**Directions for this task:**
From the records below, transcribe only the lines running from the one with "Select the highlighted" through the one with "Expand the Dibujar options dropdown arrow". Keep both of those end lines.

(Saved entries)
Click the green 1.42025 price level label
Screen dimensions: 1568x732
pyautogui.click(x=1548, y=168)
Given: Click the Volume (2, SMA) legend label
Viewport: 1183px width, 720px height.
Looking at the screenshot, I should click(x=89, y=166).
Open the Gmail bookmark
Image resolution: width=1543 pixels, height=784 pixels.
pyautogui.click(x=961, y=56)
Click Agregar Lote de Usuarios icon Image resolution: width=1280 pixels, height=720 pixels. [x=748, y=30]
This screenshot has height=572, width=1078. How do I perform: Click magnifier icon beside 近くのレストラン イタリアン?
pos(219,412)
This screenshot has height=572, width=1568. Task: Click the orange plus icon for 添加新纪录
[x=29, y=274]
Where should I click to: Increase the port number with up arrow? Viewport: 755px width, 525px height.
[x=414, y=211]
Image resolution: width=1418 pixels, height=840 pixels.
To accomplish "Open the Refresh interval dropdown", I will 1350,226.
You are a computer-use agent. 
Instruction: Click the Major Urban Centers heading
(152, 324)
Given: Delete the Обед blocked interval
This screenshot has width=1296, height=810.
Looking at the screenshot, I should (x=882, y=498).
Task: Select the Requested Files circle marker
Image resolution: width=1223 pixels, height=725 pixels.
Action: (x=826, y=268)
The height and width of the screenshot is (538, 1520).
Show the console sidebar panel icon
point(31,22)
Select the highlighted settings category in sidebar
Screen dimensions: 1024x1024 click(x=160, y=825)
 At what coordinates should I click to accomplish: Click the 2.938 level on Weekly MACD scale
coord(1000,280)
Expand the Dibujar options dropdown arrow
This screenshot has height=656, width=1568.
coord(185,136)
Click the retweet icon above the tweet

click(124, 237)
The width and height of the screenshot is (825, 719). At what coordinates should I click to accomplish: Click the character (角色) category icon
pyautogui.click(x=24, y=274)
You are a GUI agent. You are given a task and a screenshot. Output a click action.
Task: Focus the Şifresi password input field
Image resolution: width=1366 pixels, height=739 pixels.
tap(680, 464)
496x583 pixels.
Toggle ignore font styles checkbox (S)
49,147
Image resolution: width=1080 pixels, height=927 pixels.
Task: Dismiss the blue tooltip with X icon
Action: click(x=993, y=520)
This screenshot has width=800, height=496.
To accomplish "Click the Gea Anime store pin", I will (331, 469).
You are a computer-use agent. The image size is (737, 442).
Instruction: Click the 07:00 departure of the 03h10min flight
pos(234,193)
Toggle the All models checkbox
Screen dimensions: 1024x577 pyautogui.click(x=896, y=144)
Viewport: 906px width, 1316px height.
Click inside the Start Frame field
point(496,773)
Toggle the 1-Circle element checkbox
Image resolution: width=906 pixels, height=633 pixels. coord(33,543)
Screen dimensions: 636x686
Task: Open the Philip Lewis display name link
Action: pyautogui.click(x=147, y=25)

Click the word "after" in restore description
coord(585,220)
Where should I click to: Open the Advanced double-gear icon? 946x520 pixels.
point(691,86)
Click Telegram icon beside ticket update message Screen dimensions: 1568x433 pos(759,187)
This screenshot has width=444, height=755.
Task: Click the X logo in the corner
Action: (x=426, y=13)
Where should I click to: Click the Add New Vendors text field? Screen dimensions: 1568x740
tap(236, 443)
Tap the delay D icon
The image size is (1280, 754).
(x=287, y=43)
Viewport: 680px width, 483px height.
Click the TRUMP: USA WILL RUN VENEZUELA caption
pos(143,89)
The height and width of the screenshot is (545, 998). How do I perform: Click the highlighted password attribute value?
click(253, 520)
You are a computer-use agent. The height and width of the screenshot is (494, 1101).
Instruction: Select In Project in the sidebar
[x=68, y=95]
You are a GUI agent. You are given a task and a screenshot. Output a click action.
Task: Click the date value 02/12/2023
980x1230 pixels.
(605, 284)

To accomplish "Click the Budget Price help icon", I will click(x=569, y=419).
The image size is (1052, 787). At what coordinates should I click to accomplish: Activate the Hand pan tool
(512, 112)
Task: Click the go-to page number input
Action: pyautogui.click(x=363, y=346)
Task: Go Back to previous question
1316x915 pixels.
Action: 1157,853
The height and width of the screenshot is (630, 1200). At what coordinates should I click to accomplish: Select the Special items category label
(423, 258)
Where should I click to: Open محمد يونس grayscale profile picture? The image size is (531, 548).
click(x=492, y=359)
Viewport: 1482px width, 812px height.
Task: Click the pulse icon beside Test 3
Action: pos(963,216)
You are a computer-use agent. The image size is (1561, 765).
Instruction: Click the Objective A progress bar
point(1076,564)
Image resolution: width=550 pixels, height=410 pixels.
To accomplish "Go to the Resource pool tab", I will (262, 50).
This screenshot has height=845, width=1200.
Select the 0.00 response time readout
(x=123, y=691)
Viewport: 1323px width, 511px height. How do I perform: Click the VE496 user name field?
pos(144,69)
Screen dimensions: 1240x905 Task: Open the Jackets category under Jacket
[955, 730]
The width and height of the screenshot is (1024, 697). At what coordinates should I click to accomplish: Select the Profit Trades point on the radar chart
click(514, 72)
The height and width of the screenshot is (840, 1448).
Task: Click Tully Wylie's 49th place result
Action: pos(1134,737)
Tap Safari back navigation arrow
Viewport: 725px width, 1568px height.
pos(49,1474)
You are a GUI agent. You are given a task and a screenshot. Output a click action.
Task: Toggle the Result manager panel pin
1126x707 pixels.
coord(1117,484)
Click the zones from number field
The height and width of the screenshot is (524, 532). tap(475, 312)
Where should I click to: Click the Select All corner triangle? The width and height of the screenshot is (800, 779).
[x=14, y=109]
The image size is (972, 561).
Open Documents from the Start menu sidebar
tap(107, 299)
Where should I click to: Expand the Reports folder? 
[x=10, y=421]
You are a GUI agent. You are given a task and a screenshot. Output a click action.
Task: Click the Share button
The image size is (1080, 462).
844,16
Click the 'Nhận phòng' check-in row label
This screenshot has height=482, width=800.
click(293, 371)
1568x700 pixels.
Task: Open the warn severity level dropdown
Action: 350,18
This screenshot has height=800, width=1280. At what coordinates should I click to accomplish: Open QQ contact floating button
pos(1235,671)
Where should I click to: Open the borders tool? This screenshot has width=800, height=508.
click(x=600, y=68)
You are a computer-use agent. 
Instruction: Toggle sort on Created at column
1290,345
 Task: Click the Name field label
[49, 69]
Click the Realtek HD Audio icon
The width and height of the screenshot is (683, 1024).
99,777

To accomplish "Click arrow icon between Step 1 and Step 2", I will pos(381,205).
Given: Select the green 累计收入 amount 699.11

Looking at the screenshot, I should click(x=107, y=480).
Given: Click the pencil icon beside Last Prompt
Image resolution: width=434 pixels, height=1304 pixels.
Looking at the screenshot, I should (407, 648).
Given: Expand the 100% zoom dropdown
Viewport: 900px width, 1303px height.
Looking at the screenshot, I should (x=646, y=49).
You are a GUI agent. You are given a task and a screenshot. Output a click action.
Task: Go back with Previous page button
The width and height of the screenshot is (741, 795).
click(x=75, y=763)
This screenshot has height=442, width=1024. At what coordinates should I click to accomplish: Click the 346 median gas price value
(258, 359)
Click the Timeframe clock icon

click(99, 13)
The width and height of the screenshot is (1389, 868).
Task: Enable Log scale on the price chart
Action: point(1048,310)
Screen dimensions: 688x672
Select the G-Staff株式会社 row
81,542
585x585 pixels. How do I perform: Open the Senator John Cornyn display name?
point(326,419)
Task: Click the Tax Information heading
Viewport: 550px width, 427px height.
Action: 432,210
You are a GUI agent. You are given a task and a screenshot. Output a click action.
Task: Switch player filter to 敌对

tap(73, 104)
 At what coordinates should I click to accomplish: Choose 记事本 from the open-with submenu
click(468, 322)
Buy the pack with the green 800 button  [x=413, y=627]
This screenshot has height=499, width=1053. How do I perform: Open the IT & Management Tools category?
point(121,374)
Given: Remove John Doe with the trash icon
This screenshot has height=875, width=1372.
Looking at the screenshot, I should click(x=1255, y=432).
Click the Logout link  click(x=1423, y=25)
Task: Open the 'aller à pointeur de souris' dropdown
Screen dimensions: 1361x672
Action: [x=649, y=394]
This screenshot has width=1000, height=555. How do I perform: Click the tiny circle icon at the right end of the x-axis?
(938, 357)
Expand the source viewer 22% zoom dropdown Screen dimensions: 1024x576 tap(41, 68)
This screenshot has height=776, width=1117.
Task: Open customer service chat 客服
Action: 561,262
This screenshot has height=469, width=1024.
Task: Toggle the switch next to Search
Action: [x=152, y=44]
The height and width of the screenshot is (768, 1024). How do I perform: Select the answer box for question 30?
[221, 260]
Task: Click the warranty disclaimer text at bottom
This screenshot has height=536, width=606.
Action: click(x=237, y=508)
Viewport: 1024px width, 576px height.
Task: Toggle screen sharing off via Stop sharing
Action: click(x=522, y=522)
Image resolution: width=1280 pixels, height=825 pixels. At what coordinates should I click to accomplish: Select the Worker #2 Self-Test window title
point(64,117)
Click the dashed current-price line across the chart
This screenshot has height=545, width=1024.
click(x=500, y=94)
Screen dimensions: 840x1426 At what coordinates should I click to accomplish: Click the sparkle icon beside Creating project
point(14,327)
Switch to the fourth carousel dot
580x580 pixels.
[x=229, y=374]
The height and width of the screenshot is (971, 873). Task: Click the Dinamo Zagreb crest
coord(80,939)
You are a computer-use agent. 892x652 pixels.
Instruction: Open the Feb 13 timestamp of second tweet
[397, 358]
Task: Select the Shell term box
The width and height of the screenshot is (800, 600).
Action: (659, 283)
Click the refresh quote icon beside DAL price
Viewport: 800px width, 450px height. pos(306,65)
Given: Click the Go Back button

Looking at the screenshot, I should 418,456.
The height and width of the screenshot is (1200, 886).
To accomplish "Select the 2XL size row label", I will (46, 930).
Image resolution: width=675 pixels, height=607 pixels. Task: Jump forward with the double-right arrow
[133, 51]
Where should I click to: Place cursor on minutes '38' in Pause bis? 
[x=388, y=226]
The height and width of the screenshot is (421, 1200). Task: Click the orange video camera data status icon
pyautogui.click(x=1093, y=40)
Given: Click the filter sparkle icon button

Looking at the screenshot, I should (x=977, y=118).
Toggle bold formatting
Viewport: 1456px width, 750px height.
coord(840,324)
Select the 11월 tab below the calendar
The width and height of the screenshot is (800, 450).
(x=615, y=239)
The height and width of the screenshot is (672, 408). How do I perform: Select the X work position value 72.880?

**Written reply:**
Select the highlighted settings category in sidebar
Screen dimensions: 1024x1024 click(x=160, y=825)
 At what coordinates should I click to accomplish: Click the 2.938 level on Weekly MACD scale
coord(1000,280)
Expand the Dibujar options dropdown arrow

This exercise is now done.